Despite going through her own heated custody battle at the time with her estranged husband Michael Pagel, Renee put her own problems aside in July 2006 and donated one of her kidneys to Phil. Just five days later, she’d be dead.
Renee Pagel Found Dead
Renee — whose death was the subject of an episode of Oxygen’s An Unexpected Killer — was found dead by her father in her home on Aug. 5, 2006 after she failed to show up at a craft fair she planned to attend with friends.
“Uh, my daughter,” the distraught father told a 911 dispatcher. “We just found her in bed and she’s got a lash on her arm, and, uh, she’s all bloody.”
E.J. Johnson, a detective from the Kent County Sheriff’s Department, rushed to the scene and quickly discovered that Renee’s death was a brutal homicide.

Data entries
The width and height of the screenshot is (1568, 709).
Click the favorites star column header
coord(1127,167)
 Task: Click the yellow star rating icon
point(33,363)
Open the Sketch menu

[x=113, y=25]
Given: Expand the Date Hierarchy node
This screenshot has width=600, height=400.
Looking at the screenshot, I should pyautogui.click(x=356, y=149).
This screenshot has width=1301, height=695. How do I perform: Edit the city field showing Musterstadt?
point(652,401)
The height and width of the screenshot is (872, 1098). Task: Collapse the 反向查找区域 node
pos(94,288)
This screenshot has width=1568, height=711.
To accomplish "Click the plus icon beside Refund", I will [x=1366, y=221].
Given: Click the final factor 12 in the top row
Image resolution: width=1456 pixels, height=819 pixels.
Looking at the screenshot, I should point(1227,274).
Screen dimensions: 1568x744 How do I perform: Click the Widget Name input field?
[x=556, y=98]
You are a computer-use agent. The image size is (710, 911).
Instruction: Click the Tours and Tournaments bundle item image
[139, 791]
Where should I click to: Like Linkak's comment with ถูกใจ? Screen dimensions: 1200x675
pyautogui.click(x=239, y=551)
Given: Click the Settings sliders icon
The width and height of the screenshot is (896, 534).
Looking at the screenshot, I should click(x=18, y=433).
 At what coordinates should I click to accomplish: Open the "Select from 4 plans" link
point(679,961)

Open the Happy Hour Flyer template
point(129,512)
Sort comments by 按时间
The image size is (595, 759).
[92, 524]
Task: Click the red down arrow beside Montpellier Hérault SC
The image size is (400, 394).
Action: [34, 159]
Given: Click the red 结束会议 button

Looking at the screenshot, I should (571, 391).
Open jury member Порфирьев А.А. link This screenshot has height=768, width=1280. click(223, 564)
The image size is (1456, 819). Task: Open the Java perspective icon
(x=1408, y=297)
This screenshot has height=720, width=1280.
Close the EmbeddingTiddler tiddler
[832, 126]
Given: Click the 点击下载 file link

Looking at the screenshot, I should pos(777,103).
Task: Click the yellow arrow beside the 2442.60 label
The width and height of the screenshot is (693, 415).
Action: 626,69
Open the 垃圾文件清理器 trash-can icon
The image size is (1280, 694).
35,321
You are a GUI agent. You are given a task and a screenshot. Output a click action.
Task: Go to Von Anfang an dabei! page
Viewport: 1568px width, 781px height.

**Aim:** Please repeat word for word the part of the passage about Renee Pagel's death starting with "Renee Pagel Found" and going on through "a brutal homicide.".

**Correct response:**
Renee Pagel Found Dead
Renee — whose death was the subject of an episode of Oxygen’s An Unexpected Killer — was found dead by her father in her home on Aug. 5, 2006 after she failed to show up at a craft fair she planned to attend with friends.
“Uh, my daughter,” the distraught father told a 911 dispatcher. “We just found her in bed and she’s got a lash on her arm, and, uh, she’s all bloody.”
E.J. Johnson, a detective from the Kent County Sheriff’s Department, rushed to the scene and quickly discovered that Renee’s death was a brutal homicide.